Я помнил о Тане, помнил, как хотел с ней быть и что к ней чувствовал, но не чувствовал того, что помнил в настоящем. Это были словно воспоминания о чувствах к девушке, которую когда-то любил. Когда-то давно, в прошлом. Поначалу я прошелся по дому, решив на время оставить мысли о прошлой жизни и прошлых проблемах, но они все равно не давали покоя. Я их глушил и с интересом осматривался. Мои родители были еще молоды, как, собственно, брат и сестра, а дом выглядел иначе, не как в моих воспоминаниях. В реальности он был беднее, чем я это помнил. Детские глаза зачастую не замечают условий, в которых живут, и я в этом убедился. Но сколько бы я ни ходил и ни рассматривал все вокруг, сколько бы ни глушил надоедливые мысли, постоянно посещавшие детскую голову, из круга интересов никак не выходила Таня. Тогда я решил ей написать. Она ведь тоже должна была все помнить. Наверное… Пока я продумывал, что ей написать, начал вспоминать, как любил ее, как искал и ждал.
«Здравствуй, родная!
Тань, я не знаю, помнишь ли ты меня и ждешь ли, но я тебя помню и жду. Мы скоро встретимся. Осталось буквально несколько месяцев до встречи, и я хочу узнать, помнишь ли ты то, что было раньше. Нашу песню, наши обещания и наши безумные отношения, против которых были наши родители. Возможно, ты сейчас не понимаешь, кто я такой, задаешься вопросом, не шутка ли это… Хочу тебя уверить, что это не шутка».
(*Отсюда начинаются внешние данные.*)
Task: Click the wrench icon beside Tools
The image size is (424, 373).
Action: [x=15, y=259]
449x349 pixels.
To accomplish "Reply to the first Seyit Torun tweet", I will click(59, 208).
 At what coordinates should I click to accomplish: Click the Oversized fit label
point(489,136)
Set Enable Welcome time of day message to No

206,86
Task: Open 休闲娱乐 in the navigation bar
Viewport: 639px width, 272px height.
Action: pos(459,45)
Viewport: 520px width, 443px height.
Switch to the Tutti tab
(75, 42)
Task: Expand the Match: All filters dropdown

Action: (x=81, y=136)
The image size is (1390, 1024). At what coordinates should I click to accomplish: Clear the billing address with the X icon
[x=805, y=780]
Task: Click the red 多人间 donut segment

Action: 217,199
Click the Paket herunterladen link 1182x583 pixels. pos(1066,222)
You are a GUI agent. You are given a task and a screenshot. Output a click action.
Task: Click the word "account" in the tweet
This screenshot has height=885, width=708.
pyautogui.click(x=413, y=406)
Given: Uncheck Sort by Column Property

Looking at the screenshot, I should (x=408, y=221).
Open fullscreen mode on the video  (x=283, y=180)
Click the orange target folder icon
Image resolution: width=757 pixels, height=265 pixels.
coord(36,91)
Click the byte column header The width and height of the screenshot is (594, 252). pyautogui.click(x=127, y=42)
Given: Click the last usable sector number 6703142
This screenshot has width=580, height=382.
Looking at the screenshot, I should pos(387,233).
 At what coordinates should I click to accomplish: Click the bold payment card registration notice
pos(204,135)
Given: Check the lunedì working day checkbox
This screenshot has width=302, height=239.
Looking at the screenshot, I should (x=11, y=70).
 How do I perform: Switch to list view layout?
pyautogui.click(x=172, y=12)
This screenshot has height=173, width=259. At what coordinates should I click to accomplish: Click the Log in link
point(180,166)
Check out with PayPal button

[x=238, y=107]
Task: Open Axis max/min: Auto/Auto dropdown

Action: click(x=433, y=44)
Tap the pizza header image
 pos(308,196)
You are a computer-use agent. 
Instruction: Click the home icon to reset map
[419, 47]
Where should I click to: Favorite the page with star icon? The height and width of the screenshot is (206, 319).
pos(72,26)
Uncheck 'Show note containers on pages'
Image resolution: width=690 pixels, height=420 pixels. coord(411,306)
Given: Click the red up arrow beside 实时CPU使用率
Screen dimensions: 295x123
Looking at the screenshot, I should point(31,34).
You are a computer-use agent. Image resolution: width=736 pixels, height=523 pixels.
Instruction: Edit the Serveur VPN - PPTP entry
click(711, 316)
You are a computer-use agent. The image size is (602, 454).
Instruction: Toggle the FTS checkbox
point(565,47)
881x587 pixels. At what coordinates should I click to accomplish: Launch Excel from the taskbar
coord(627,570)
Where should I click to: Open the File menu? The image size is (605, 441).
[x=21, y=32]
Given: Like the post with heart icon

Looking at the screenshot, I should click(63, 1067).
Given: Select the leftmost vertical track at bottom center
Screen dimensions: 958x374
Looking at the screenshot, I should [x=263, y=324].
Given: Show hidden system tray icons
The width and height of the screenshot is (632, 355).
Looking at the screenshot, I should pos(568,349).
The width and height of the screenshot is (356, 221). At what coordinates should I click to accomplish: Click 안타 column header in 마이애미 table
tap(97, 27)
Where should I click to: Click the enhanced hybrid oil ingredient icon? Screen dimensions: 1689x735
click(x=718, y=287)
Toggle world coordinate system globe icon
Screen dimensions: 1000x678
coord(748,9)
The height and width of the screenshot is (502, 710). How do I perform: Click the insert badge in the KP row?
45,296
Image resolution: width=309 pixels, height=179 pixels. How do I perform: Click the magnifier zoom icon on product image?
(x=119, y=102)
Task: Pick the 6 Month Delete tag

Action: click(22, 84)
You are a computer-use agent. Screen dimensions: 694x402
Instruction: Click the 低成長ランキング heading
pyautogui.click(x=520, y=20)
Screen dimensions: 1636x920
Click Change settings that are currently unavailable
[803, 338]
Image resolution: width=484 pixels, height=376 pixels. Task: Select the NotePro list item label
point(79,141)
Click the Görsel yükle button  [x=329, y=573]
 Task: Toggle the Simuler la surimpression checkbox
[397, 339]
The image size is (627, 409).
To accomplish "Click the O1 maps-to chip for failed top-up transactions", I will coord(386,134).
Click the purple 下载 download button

В письме я расписал факты, о которых знала только Таня и ее родители. Я хотел быть убедительным. Ведь трудно поверить в подобные вещи, особенно когда они никак не подкреплены и ни на чем не основаны. Жизнь, конечно, штука удивительная, но в этом мире одни люди так стремятся убедить других людей в логичности и простоте, линейности и осмысленности, что последние начинают мыслить навязанными стереотипами и отказываются верить в любые иррациональные вещи, которые иногда случаются в жизни и не вписываются в привычную картину мира, подрывая фундамент спокойного существования. Разумеется, глупо везде искать мистику, но и накладывать узкую логику, которая не вписывается в реально происходящее, – еще более глупое занятие.
Закончив письмо, я был преисполнен радости при мысли о том, что смогу наконец-то вновь прикоснуться к молочной, бархатной коже, по которой начал скучать. Размышления о Тане начали создавать привязанность к ней и рождать чувства, которых в этой жизни еще не было.
Через пару дней письмо было отправлено. Чтобы не терять время, я решил начать писать рукописи, которые были у меня в прошлом, полагая, что память также сотрет воспоминания прошлого. Тратил на это все свободное время, отдавал себя без остатка, стараясь как можно лучше объяснить и расписать все, что мне бы пригодилось в новом настоящем. Слов было много, смысла – не меньше, но в какой-то момент я все-таки начал понимать, что нужно писать не много, а мало, но с толком, чтобы легче было перечитывать. Зачем расписывать подробно, как отсталому? Некоторые вещи понятны, а некоторые лишь со временем станут ясны. Было бы желание! И с этих пор текст ложился на ура. У меня даже получалось писать интересно, не как было в прошлой жизни. Наверное, во многом, потому, что я знал, что хочу написать.
Время шло. Я и правда начал забывать все, что было со мной в прошлом. Ситуация повторялась, и я боялся не получить ответное письмо от Тани до того момента, когда оно перестанет иметь для меня значение. Это вызывало страх и волнение. Я стал тревожным и нервным. Детское тело тянуло играть, но память взрослого тяготила переживаниями и не давала спокойно спать по ночам. Мне снились кошмары. Я часто просыпался среди ночи. А потом это стало сходить на нет, и я стал более спокойным.
– Тебе письмо пришло, – сказала мама.
Ей было любопытно, кто мог написать письмо ребенку, никогда не покидавшему деревню и живущему за четыреста километров от совершенно незнакомого отправителя.
– Какое письмо? – спросил я, не понимая, о чем она.